Isto é o que, senão genocídio? Qual é a justificativa para tanto? Não existem justificativas. Trata-se de crimes contra a humanidade. Nem mesmo as guerras de baixa e média intensidades matam desta maneira.
O mais grave, porém, é que os assassinos, com destaque para as polícias, contam com o respaldo de ampla parcela da sociedade no tocante a essa matança. Do contrário elas não ocorreriam, pois exigir-se-ia investigação consequente e punição severa aos responsáveis.
Além de toda essa violação de direitos que atenta contra a cidadania e a vida se está também desta forma destruindo a futura força produtiva da nação, no seu sentido mais amplo. Perda de uma geração inteira em plena capacidade produtiva.
Com uma taxa de natalidade em queda livre (1,77 filhos por mulher, e com possibilidade de, em 2050, esta baixar ainda mais para 1,66 filho por mulher, segundo IBGE/2018), seremos em um futuro não tão distante uma sociedade formada por um imenso contingente de idosos (muito em função do aumento da expectativa de vida), porém desprovida de jovens e crianças, já que, além de queda da natalidade, se está matando o que a nação brasileira tem de melhor que é a sua juventude. Um verdadeiro tiro no pé.
Essa atitude em querer encarcerar e/ou matar jovens na mais tenra idade (particularmente negros e pobres), é típica da barbárie (altamente irracional, cruel, desumana, além de suicida). O primordial é defender essa juventude para que possa ter assegurada um futuro com dignidade.
Em que pese uma série de leis instituídas, até agora o Brasil não aplicou as políticas necessárias para garantir aos jovens o pleno exercício de seus direitos e isso tem contribuído para o aumento dos índices de criminalidade contra a juventude. Nota-se, com base em dados estatísticos que, no país, os jovens são muito mais vítimas do que agentes da violência.
Fazer vista grossa a essa violência é permitir que Estado abandone de vez a sua função protetiva à infância e adolescência, tal como determina a Constituição Federal, no seu artigo 227º, deixando em definitivo um imenso contingente de jovens ao deus-dará, no mais completo desamparo em termos de direitos (saúde, educação, lazer, etc.), quando poderia lhes ser oferecido condições de vida com dignidade, incluindo o acesso a uma formação educacional adequada para poder seguir em frente como cidadãos na sua plenitude.
Ademais, é preciso refletirmos sobre um passado de 500 anos de opressão, humilhação e exclusão dos pobres deste país.
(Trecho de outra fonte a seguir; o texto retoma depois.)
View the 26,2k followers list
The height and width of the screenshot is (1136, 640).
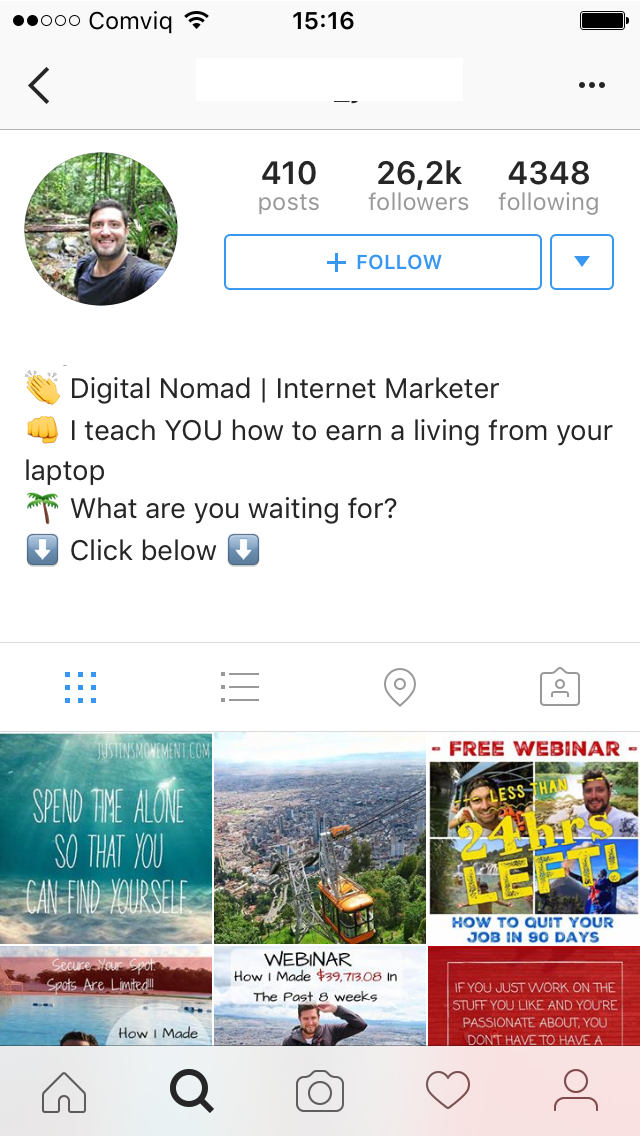pyautogui.click(x=418, y=185)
Reflexão sobre uma cultura denegatória e terrivelmente autoritária, antes de qualquer atitude desatinada que nos condena ainda mais pela nossa própria irracionalidade.
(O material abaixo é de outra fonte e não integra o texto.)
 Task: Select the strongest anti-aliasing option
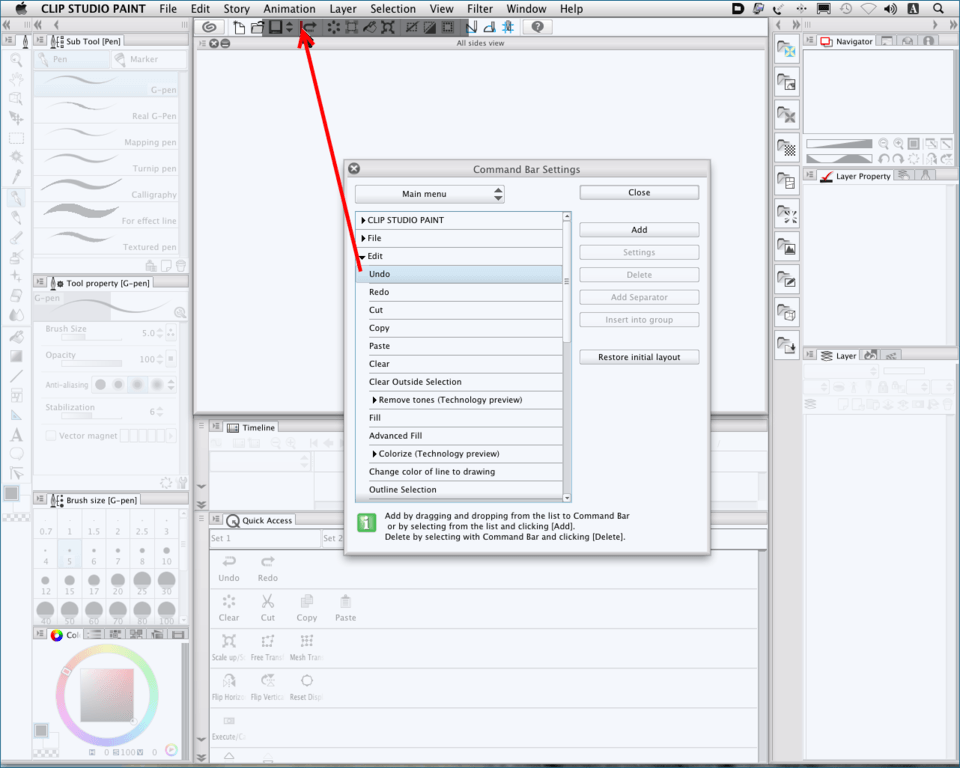point(156,385)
Esse tipo de reflexão parece que está fora de moda, pois exige esforço mental, aprendizado, para se obter compreensão das coisas, dos fatos na sua essência e não de maneira superficial, distorcida da realidade. Mais fácil e conveniente é absorver como verdade tudo o que dizem os jornais, às TVs e seus vendedores de crimes, as novelas, o evangelismo cego, as futricas de botecos, a propaganda massificadora que nos empurra para o consumismo fútil que não leva a nada.
Proteger a infância e adolescência é função primordial do Estado e do conjunto da sociedade e não o oposto. Do contrário não teremos futuro.
Paulo Henrique Viana, Paulão – Secretário-Geral do Sindicato dos Trabalhadores nas Indústrias de Laticínios e Alimentação de São Paulo.